I like their list of sins - I've seen all them, and have probably committed a few them in my day (but that's OK - we learn from our mistakes and try to do better next time):
- Inappropriate scaling
- Lack of organizational change management strategy
- Lack of demand management - funnel projects to portfolio management, then bring projects to teams
- Lack of engineering discipline
- Siloed or tiered implementation
- Lack of tool sophistication
- Outdated HR policies
What does this mean for the change agent? S/he cannot manage the change. Management implies control, like with strings on a marionette. As a puppeteer, you can make the marionette dance, but as soon as you stop pulling, what happens? The marionette stops dancing. If your change initiative is to be successful, you need your people to want to dance. In other words, you have to leave the destination open, without forgetting the purpose of the trip, so people can adopt your vision, make it their own, and carry it forward as "our" vision.
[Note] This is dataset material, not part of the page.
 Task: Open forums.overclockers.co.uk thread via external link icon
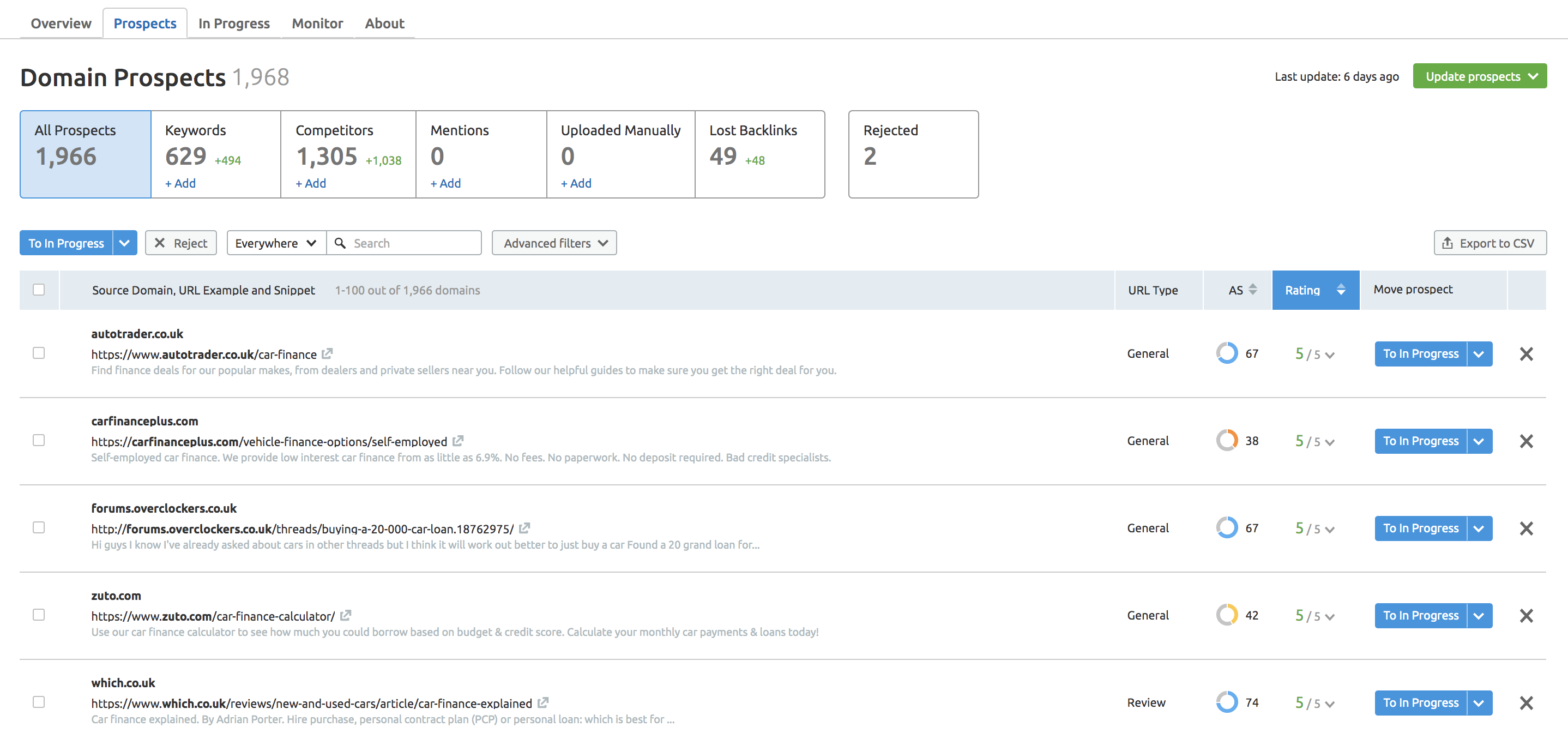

You are catalyzing the change and leading the change, but you are not managing the change. The change should take on a life of its own. This is why I call it change leadership.
Here is my list of change leadership sins:
- Not activating the people involved to co-create the change
- Considering the change process to be a defined route from A to B.
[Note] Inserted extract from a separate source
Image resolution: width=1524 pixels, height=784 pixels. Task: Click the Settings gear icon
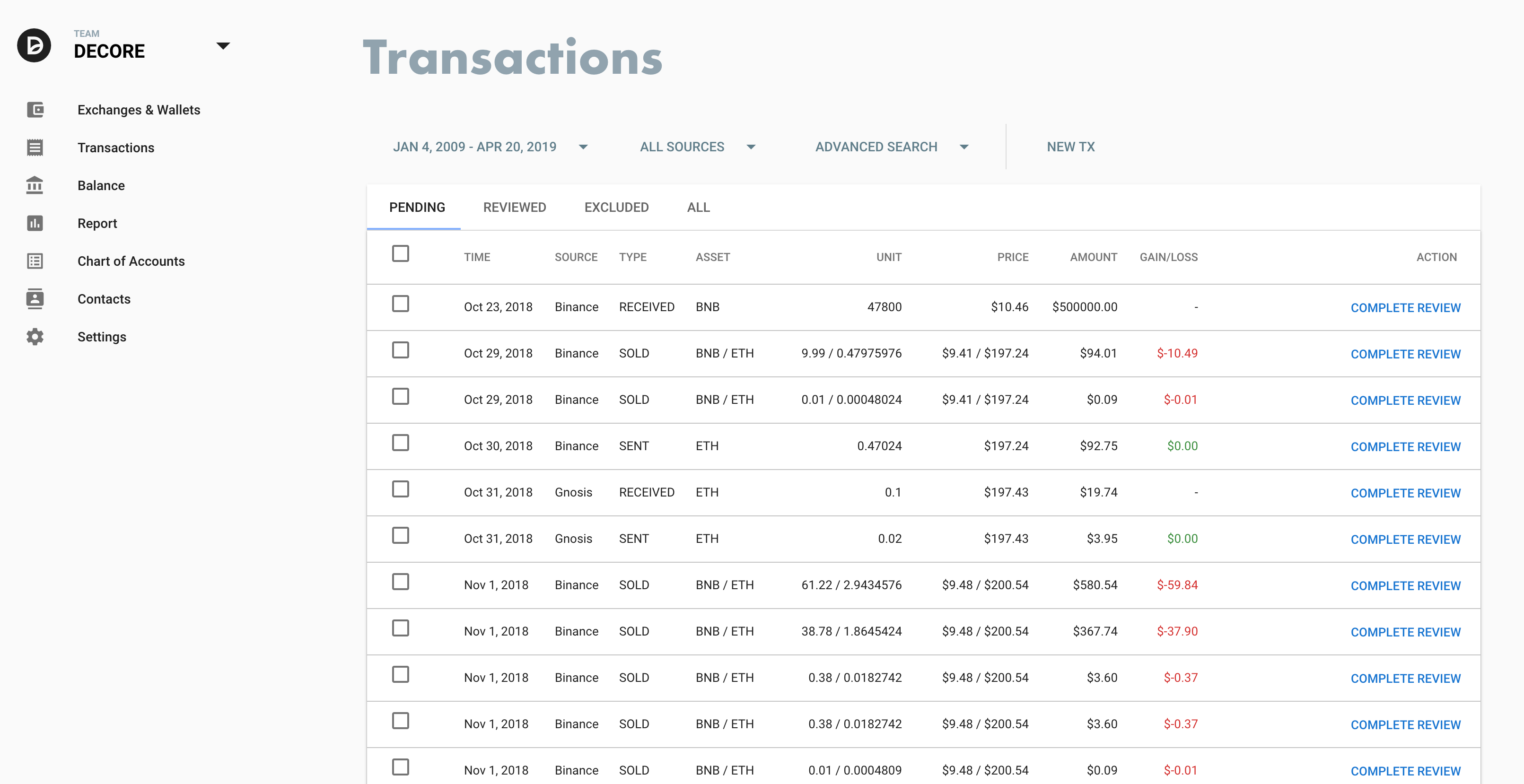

- Change leaders themselves investing insufficient time and presence in the transition
- Training people to apply a framework before creating desire for the framework
- Focusing on practices without embracing the underlying values and principles
- Trying to apply the change too quickly with too little support from experienced practitioners of the new approach
- Relying too heavily on external coaching to fix leadership failures at the operational level.
How can you tell if you change initiative is going well? Ask the concerned people the Net Provider Score question: On a scale of 0 to 10, how likely are you to recommend a friend or colleague to apply our approach? If your net promoter score is negative, you will probably fail. If it is +50% or more, you are probably in good shape. The closer you get to 100% the more likely your change is going to be a lasting improvement!